=== Section Start ===

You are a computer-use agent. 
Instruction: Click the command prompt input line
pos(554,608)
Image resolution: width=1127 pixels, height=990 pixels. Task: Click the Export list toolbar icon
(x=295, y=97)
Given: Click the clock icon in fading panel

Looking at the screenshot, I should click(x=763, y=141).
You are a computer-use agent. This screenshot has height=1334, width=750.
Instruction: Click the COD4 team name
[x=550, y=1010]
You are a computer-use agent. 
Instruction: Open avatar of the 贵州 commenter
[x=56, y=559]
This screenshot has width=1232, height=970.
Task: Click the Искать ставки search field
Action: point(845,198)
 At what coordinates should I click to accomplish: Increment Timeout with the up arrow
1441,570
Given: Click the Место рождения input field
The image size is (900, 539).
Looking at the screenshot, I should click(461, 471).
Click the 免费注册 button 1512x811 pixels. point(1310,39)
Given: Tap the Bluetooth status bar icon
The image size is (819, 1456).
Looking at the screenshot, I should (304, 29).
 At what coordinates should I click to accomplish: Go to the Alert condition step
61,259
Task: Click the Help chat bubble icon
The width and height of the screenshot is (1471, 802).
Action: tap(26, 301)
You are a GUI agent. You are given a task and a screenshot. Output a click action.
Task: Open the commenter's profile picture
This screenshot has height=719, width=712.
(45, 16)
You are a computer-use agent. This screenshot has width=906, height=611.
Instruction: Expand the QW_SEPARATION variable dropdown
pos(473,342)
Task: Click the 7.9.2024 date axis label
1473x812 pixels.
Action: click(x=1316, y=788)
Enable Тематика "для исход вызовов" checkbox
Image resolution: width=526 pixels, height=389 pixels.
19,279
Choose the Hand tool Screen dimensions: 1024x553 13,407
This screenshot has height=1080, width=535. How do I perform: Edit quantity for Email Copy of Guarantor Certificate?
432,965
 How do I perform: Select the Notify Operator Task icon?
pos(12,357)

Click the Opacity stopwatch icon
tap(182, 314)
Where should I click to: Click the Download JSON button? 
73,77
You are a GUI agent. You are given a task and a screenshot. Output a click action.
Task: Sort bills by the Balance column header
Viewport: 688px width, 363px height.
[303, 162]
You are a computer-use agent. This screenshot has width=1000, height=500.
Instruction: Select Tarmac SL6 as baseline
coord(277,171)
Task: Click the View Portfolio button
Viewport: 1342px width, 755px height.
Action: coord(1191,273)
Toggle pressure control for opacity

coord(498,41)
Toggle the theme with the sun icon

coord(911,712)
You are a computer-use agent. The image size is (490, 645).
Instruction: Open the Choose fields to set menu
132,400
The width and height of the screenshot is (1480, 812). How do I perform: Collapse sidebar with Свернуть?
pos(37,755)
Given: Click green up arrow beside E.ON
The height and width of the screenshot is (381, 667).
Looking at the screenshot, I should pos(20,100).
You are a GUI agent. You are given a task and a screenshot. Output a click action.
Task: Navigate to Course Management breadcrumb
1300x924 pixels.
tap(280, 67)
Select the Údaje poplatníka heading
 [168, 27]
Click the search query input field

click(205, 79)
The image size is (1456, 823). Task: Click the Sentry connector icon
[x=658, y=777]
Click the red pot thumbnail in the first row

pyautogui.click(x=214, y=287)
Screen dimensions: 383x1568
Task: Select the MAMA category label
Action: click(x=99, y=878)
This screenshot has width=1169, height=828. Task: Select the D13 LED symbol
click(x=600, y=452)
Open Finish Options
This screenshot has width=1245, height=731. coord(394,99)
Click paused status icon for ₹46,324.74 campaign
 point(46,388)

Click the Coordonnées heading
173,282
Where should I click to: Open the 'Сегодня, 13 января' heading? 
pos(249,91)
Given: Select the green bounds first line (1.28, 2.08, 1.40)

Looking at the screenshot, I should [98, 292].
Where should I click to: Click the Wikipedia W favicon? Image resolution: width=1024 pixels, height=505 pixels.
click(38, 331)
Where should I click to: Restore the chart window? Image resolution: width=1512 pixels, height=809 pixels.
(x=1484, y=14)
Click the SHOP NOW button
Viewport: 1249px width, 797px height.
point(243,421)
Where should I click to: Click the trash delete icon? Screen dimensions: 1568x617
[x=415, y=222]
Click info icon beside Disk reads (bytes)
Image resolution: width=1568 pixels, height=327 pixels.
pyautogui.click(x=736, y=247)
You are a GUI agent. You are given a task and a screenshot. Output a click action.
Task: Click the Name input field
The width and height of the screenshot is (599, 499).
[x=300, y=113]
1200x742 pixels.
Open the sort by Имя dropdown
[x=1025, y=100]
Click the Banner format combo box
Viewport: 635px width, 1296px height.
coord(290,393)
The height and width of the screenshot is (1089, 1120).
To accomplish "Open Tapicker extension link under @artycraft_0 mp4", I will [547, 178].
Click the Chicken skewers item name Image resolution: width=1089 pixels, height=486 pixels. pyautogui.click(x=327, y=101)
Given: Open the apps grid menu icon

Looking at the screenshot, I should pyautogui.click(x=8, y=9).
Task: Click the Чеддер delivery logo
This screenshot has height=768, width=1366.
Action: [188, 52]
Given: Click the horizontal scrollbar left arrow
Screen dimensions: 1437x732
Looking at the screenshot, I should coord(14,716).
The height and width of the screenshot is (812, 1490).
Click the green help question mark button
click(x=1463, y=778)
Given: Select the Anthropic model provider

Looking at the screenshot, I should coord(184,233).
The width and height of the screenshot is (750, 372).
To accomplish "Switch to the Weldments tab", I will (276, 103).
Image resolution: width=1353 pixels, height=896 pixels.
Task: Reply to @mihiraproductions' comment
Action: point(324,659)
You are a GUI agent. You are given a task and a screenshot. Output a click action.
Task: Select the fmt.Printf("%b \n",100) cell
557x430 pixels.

=== Section End ===

_Your assignment_
Return, exactly, the lines from the first line of the records above to the line containing "Given: Tap the Bluetooth status bar icon", both included.

_Completed task_
You are a computer-use agent. 
Instruction: Click the command prompt input line
pos(554,608)
Image resolution: width=1127 pixels, height=990 pixels. Task: Click the Export list toolbar icon
(x=295, y=97)
Given: Click the clock icon in fading panel

Looking at the screenshot, I should click(x=763, y=141).
You are a computer-use agent. This screenshot has height=1334, width=750.
Instruction: Click the COD4 team name
[x=550, y=1010]
You are a computer-use agent. 
Instruction: Open avatar of the 贵州 commenter
[x=56, y=559]
This screenshot has width=1232, height=970.
Task: Click the Искать ставки search field
Action: point(845,198)
 At what coordinates should I click to accomplish: Increment Timeout with the up arrow
1441,570
Given: Click the Место рождения input field
The image size is (900, 539).
Looking at the screenshot, I should click(461, 471).
Click the 免费注册 button 1512x811 pixels. point(1310,39)
Given: Tap the Bluetooth status bar icon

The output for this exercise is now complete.